> **YOUR ASSIGNMENT**:
Return only the line containing "Click the EUR" and each line after it, exactly as written, through the end of the records.

──────── RECORDS FOR PROCESSING

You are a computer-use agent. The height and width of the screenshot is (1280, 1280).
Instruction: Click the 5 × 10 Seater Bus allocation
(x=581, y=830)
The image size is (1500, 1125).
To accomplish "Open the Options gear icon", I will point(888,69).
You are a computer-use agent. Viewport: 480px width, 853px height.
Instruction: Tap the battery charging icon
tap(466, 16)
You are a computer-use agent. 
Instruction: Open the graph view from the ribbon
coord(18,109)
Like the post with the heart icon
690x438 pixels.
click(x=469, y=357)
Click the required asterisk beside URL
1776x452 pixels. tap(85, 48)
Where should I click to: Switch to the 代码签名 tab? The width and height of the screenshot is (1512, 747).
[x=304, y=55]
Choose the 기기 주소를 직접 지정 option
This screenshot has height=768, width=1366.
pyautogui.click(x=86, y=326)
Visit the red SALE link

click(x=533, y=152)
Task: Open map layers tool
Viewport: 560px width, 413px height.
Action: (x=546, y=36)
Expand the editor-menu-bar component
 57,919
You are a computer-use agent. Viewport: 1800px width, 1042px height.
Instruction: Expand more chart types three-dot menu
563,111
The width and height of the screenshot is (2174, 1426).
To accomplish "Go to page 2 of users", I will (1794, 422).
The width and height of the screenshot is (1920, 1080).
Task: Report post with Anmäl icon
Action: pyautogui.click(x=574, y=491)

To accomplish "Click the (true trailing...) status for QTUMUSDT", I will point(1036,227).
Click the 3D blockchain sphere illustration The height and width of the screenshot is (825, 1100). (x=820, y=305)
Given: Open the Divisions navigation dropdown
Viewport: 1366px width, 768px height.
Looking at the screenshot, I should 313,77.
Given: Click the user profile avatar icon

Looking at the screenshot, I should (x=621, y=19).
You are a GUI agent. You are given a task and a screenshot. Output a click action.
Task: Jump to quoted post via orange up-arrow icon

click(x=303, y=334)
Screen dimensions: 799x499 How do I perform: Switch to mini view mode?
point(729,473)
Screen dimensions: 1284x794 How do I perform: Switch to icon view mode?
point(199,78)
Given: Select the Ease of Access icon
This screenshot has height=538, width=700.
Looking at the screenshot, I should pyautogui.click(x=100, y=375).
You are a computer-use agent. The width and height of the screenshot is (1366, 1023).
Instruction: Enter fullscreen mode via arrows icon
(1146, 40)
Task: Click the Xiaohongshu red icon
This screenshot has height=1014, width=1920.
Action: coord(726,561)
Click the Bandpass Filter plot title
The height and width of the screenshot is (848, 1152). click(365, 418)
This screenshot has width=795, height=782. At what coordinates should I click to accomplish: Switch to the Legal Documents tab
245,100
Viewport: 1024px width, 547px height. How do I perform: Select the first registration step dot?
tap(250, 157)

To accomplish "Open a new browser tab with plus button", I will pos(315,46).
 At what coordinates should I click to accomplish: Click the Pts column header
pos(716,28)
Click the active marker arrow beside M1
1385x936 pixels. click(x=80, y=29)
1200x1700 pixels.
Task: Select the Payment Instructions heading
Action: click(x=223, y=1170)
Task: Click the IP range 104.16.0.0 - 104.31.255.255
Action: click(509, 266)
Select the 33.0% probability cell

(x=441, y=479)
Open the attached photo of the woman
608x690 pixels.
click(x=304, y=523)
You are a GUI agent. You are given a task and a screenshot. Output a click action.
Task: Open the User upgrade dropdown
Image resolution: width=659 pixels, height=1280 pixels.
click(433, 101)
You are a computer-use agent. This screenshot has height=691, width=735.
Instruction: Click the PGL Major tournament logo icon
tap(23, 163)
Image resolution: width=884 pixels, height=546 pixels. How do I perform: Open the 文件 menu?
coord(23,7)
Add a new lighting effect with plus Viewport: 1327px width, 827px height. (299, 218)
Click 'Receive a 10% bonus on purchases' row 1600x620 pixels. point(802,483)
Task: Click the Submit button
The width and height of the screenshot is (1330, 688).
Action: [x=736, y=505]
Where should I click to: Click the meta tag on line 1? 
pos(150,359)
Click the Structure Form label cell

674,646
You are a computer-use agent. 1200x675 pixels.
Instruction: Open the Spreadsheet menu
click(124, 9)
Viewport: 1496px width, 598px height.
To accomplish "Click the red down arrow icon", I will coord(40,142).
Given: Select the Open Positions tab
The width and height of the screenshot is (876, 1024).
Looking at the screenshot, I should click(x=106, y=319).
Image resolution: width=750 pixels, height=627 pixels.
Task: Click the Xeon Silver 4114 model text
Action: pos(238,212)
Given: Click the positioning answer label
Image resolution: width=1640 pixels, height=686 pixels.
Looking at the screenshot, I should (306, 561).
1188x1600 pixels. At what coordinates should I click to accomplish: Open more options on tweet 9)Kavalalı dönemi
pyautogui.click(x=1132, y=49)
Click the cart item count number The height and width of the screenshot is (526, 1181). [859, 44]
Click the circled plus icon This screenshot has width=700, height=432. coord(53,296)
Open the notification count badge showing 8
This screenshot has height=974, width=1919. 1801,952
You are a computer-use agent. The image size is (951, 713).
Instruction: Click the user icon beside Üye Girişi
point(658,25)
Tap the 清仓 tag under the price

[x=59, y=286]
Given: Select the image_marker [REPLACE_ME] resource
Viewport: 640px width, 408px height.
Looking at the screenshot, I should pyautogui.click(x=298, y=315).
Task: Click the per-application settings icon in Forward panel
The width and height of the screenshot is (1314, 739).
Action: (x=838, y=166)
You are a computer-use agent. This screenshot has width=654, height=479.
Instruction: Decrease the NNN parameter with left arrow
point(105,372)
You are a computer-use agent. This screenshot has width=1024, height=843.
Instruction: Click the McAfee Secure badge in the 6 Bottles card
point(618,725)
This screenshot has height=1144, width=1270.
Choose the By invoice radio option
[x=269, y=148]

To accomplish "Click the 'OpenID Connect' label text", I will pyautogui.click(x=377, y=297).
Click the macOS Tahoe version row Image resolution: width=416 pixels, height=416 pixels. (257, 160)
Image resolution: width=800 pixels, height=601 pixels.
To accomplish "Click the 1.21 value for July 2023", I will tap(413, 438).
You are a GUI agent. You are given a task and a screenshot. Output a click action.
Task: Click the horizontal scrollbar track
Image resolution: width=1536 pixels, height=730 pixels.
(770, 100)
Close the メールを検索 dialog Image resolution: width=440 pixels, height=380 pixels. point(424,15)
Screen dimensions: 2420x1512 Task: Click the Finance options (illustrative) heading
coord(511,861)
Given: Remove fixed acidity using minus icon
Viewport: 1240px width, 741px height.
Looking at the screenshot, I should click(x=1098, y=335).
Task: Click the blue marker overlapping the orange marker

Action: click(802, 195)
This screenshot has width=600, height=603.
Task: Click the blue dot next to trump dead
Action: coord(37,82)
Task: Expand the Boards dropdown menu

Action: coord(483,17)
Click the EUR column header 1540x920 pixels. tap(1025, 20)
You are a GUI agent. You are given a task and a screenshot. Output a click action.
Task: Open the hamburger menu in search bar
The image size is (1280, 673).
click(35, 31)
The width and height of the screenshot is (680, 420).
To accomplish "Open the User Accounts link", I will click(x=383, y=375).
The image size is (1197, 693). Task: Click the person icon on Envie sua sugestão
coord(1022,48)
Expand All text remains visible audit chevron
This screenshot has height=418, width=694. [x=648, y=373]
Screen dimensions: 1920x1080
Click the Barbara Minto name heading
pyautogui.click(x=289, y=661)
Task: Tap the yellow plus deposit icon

────────────────

> **WRITTEN REPLY**:
Click the EUR column header 1540x920 pixels. tap(1025, 20)
You are a GUI agent. You are given a task and a screenshot. Output a click action.
Task: Open the hamburger menu in search bar
The image size is (1280, 673).
click(35, 31)
The width and height of the screenshot is (680, 420).
To accomplish "Open the User Accounts link", I will click(x=383, y=375).
The image size is (1197, 693). Task: Click the person icon on Envie sua sugestão
coord(1022,48)
Expand All text remains visible audit chevron
This screenshot has height=418, width=694. [x=648, y=373]
Screen dimensions: 1920x1080
Click the Barbara Minto name heading
pyautogui.click(x=289, y=661)
Task: Tap the yellow plus deposit icon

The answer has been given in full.